SH: I’m working on a few different projects right now. Mainly a full-length poetry collection that more fully reckons with loneliness. I’m leaning on the sounds, smells, and textures of the natural world right now to sublimate the violence of border crossings, taxonomy, and notions of bodily integrity. Beyond that, I’m having a lot of fun working on a nonfiction project that explores my family’s experience of displacement in America through music and family photographs.
JB: That sounds wonderful. This has been an incredibly tough year in so many ways. Yet, there have been some unexpected connections, insights and new ways of being in the world that have sprung from this hardship. Is there anything you’ve learned this year? Any insight, hope, experience, etc., you’d like to share with us?

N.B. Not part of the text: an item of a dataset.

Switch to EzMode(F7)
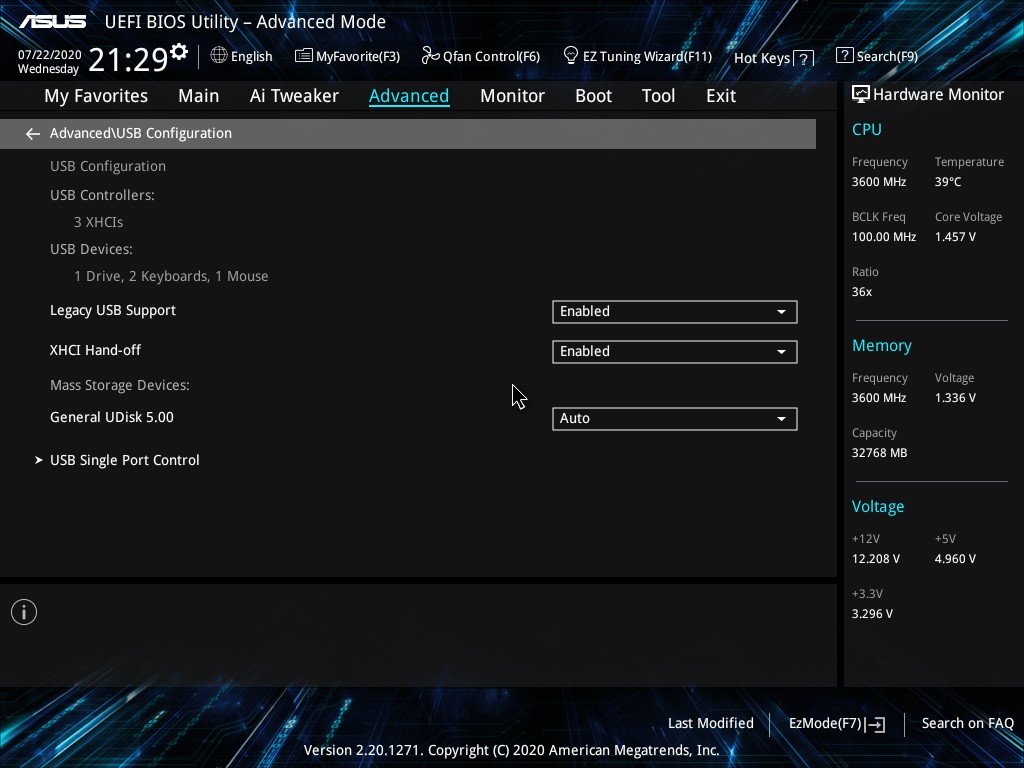Viewport: 1024px width, 768px height. [836, 723]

SH: It has. One of the most incredible and unexpected gifts of this time has been the gift of re-connection. I know physical distancing has been a lonelying experience for many of us, and it still is, but it has also been an opportunity to reconnect with folks I love despite the distance. I am among those I love, and so I’ve been trying to better care for myself, to slow down, walk outside, indulge in music and good films. I am so appreciative of the many readings, birthday parties, and book launches I’ve been able to attend via Zoom. I know that otherwise, I’d feel lonelier than I have.
JB: So true. Anything else you’d like to add about your chapbook, the series, poetry in general, the world, anything at all?

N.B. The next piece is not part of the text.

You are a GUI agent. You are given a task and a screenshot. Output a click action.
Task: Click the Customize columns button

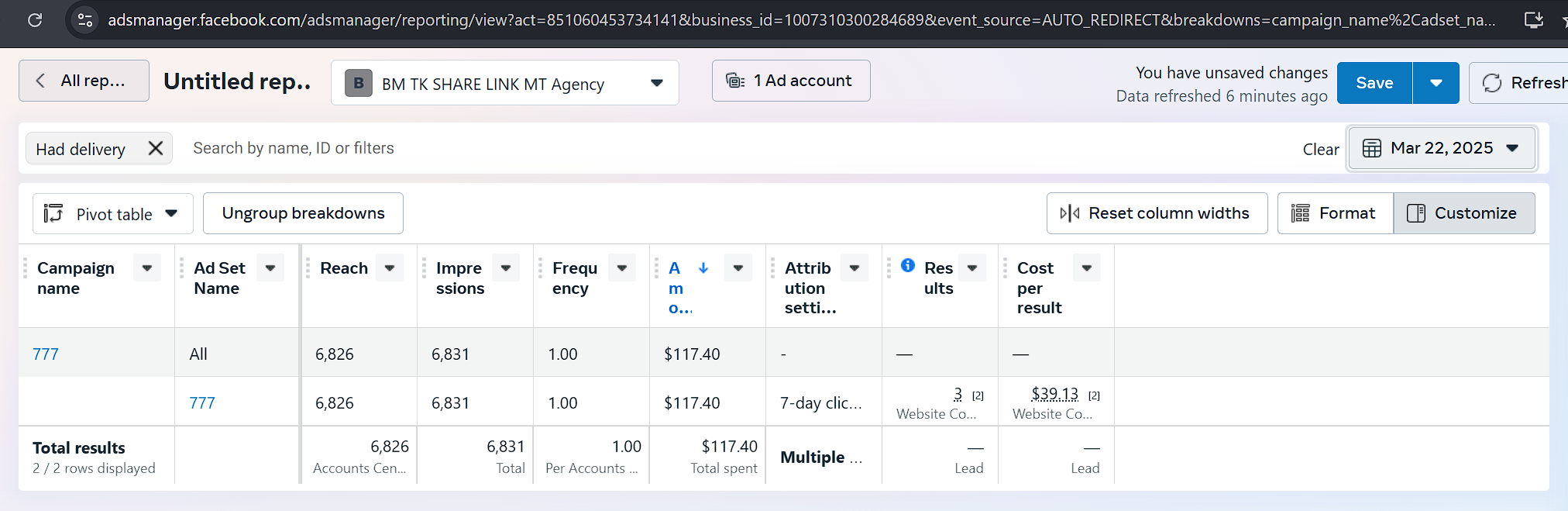click(x=1463, y=213)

SH: I just wanna say that poetry can be intimidating, but it doesn’t have to be. Really, if writing is what you want to do, I hope that you do it in whatever way brings you joy—and that you read and write stuff that knocks your socks off!
Sadia Hassan is a Somali-American writer from Atlanta, GA. Her chapbook Enumeration is out now from Akashic Books as part of The New Generation African Poets: Chapbook Set (Saba). You can find some of her most recent work in the Rumpus, Longreads, Boston Review, Seventh Wave Mag, and the Writer’s Chronicle. She is an MFA candidate in Poetry at the University of Mississippi and the winner of the 2020 Hurston Wright Award for College Writing.

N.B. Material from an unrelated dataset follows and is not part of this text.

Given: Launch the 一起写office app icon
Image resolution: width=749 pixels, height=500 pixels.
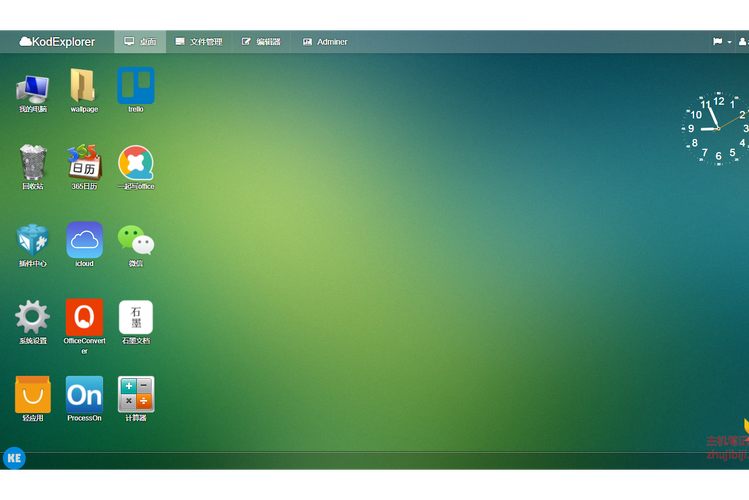Looking at the screenshot, I should pos(136,163).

Jamaica Baldwin grew up in Santa Cruz, CA. She earned her B.A. in Afro-American Studies from Smith College and her M.F.A. in poetry from Pacific University. Her work has appeared, or is forthcoming, in Third Coast, Prairie Schooner, Hayden’s Ferry, Rattle, The Missouri Review, and TriQuarterly, among others. She was the winner of the 2019 San Miguel de Allende Writers Conference Contest in Poetry and received an honorable mention for the 2019 International Literary Award’s Rita Dove Prize. Her writing has been supported by Hedgebrook and the Jack Straw Writers program. Jamaica lives in Lincoln where she is pursuing her Ph.D. in Creative Writing (poetry) at the University of Nebraska–Lincoln.